The first inequality gives an estimate of 30% and the second inequality gives an estimate of (100% – 30%) * 30% = 21%. In total we would get an estimate of 51%. If we apply that twice we should get an overall estimate of 0.51 * 0.51 = 26.01% . This is indeed what happens:

SELECT ID, NOT_ID
FROM dbo.Example
WHERE (ID >= dbo.MY_FAVORITE_UDF(1)
OR ID >= dbo.MY_FAVORITE_UDF(1) - 1)
AND (ID <= dbo.MY_FAVORITE_UDF(2)
OR ID <= dbo.MY_FAVORITE_UDF(2) + 1);

Query plan:

blog picture 7

By adding more UDFs to the OR clauses we can increase the cardinality estimate further.

Method 2

For another way to do it we can take advantage of the fact that an inequality filter against a UDF has the same cardinality as the negated condition. That means that this:

SELECT ID, NOT_ID
FROM dbo.Example

EXCEPT

SELECT ID, NOT_ID
FROM dbo.Example
WHERE -- negate original expression
ID < dbo.MY_FAVORITE_UDF(100000)
OR ID > dbo.MY_FAVORITE_UDF(900000);

Will return the same results as the original query but have a much higher cardinality estimate. Writing it in a better way, we see a cardinality estimate of ~54.4%:

SELECT e1.ID, e1.NOT_ID
FROM dbo.Example e1
WHERE NOT EXISTS (
	SELECT 1
	FROM dbo.Example e2
	WHERE e1.ID = e2.ID
	-- negate original expression
	AND e2.ID < dbo.MY_FAVORITE_UDF(100000)
	OR e2.ID > dbo.MY_FAVORITE_UDF(900000)
);

Query plan:

blog picture 8
This can be adjusted up and down by adding additional UDFs. It comes with the cost of an additional join so it’s hard to think of an advantage of doing it this way.

Method 3

For a third option we can use the MANY() table-valued function developed by Adam Machanic. This function can be used to increase the cardinality estimate of a point in a plan by a whole number.
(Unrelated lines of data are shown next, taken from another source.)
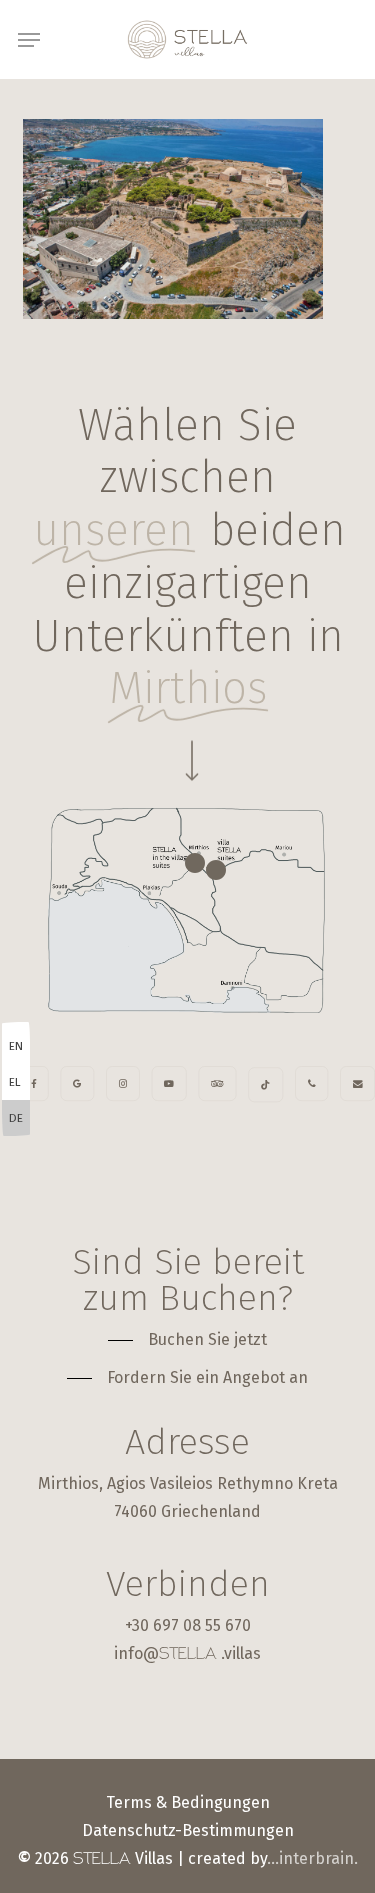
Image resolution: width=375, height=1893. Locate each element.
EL (15, 1082)
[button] (29, 40)
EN (16, 1046)
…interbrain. (312, 1858)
If we want a cardinality estimate of 18% from the UDF it’s as easy as the following:

SELECT TOP (9223372036854775807) ID, NOT_ID
FROM dbo.Example
CROSS JOIN dbo.Many(2)
WHERE ID BETWEEN dbo.MY_FAVORITE_UDF(100000)
AND dbo.MY_FAVORITE_UDF(900000);

Query plan:

blog picture 9

I added the superfluous TOP to prevent the MANY() reference from getting moved around in the plan. This method has the disadvantage that it may not be platform-agnostic.

Hopefully you never find yourself in a situation where you need to use tricks like this. Thanks for reading!